Golpe usa falsa cobrança de pedágio para enganar moradores do Vale do Aço

Isabelly Quintão
Possíveis vítimas recebem cobranças por débitos inexistentes de pedágio Possíveis vítimas recebem cobranças por débitos inexistentes de pedágio
Por Isabelly Quintão

Moradores do Vale do Aço têm recebido mensagens a respeito de supostos débitos de pedágio vinculados aos seus veículos. No corpo do texto ao qual a reportagem do Diário do Aço teve acesso, há a indicação de “pendência identificada” e o alerta de que os débitos seriam enviados ao Detran.

A mensagem afirma que passagens pendentes podem gerar multas, pontos na CNH e restrição veicular. Também são citadas possíveis consequências: multa de R$ 195,23, cinco pontos na carteira e infração grave.

No e-mail, os destinatários são induzidos a clicar em um botão com a opção “buscar meus débitos”, apresentado como caminho para regularização.

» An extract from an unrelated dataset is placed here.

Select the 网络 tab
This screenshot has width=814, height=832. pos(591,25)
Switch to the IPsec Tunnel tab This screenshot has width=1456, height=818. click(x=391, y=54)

A orientação da Agência Nacional de Transportes Terrestres (ANTT) é que os motoristas não confiem em mensagens recebidas por e-mail, mídias sociais ou aplicativos que solicitem dados, indiquem valores a pagar ou gerem links e QR Codes para pagamento imediato.

“Não clique em links enviados por remetentes não verificados ou que não sejam canais oficiais das concessionárias. Sempre verifique se o endereço eletrônico é oficial e corresponde à concessionária responsável pelo trecho rodoviário. Nunca informe dados pessoais ou do veículo em plataformas de procedência duvidosa ou não oficiais”, pontuou.
A ANTT acrescentou que sites fraudulentos costumam apresentar erros de digitação, linguagem genérica, URLs incomuns e ausência de selos de segurança digital.

Sites falsos de consulta


A ANTT acrescenta que nos sites falsos que simulam serviços de consulta de pedágio o condutor é induzido a informar dados do veículo, recebendo a cobrança de um valor que não existe. Geralmente, a cobrança vem acompanhada de uma chave Pix que direciona o pagamento ao golpista. “Em outra modalidade, boletos falsos são enviados para endereços físicos ou e-mails das vítimas, utilizando informações obtidas de forma irregular”, divulgou a agência.